ASSIGNMENT
Copy out nothing but the line containing "1225x980 pixels." and the lines that follow it to the end of the entries, exactly as they stand.
..........
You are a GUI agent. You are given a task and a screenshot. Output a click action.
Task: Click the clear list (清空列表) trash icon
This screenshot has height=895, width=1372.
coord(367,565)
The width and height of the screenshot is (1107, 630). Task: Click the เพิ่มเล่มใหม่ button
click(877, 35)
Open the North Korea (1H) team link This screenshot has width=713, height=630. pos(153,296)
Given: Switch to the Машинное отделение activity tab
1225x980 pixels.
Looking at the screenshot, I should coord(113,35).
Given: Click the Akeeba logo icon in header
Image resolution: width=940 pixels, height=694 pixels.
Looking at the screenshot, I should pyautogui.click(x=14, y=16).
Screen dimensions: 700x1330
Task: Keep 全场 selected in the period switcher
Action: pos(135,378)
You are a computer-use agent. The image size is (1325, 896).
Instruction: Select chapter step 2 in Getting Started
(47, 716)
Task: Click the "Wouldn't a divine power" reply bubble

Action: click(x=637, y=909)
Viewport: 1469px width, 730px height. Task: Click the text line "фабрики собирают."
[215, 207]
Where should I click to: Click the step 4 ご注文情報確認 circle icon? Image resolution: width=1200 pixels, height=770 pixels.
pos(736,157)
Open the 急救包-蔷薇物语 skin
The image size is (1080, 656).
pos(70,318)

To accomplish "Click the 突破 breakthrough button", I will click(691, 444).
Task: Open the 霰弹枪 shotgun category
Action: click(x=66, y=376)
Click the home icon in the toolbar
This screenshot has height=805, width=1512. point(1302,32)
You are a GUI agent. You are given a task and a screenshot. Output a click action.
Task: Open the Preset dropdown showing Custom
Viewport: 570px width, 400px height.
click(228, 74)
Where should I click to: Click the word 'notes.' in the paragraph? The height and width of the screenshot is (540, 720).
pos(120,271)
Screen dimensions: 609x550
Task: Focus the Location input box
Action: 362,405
..........
OUTPUT OF THE EXERCISE
1225x980 pixels.
Looking at the screenshot, I should coord(113,35).
Given: Click the Akeeba logo icon in header
Image resolution: width=940 pixels, height=694 pixels.
Looking at the screenshot, I should pyautogui.click(x=14, y=16).
Screen dimensions: 700x1330
Task: Keep 全场 selected in the period switcher
Action: pos(135,378)
You are a computer-use agent. The image size is (1325, 896).
Instruction: Select chapter step 2 in Getting Started
(47, 716)
Task: Click the "Wouldn't a divine power" reply bubble

Action: click(x=637, y=909)
Viewport: 1469px width, 730px height. Task: Click the text line "фабрики собирают."
[215, 207]
Where should I click to: Click the step 4 ご注文情報確認 circle icon? Image resolution: width=1200 pixels, height=770 pixels.
pos(736,157)
Open the 急救包-蔷薇物语 skin
The image size is (1080, 656).
pos(70,318)

To accomplish "Click the 突破 breakthrough button", I will click(691, 444).
Task: Open the 霰弹枪 shotgun category
Action: click(x=66, y=376)
Click the home icon in the toolbar
This screenshot has height=805, width=1512. point(1302,32)
You are a GUI agent. You are given a task and a screenshot. Output a click action.
Task: Open the Preset dropdown showing Custom
Viewport: 570px width, 400px height.
click(228, 74)
Where should I click to: Click the word 'notes.' in the paragraph? The height and width of the screenshot is (540, 720).
pos(120,271)
Screen dimensions: 609x550
Task: Focus the Location input box
Action: 362,405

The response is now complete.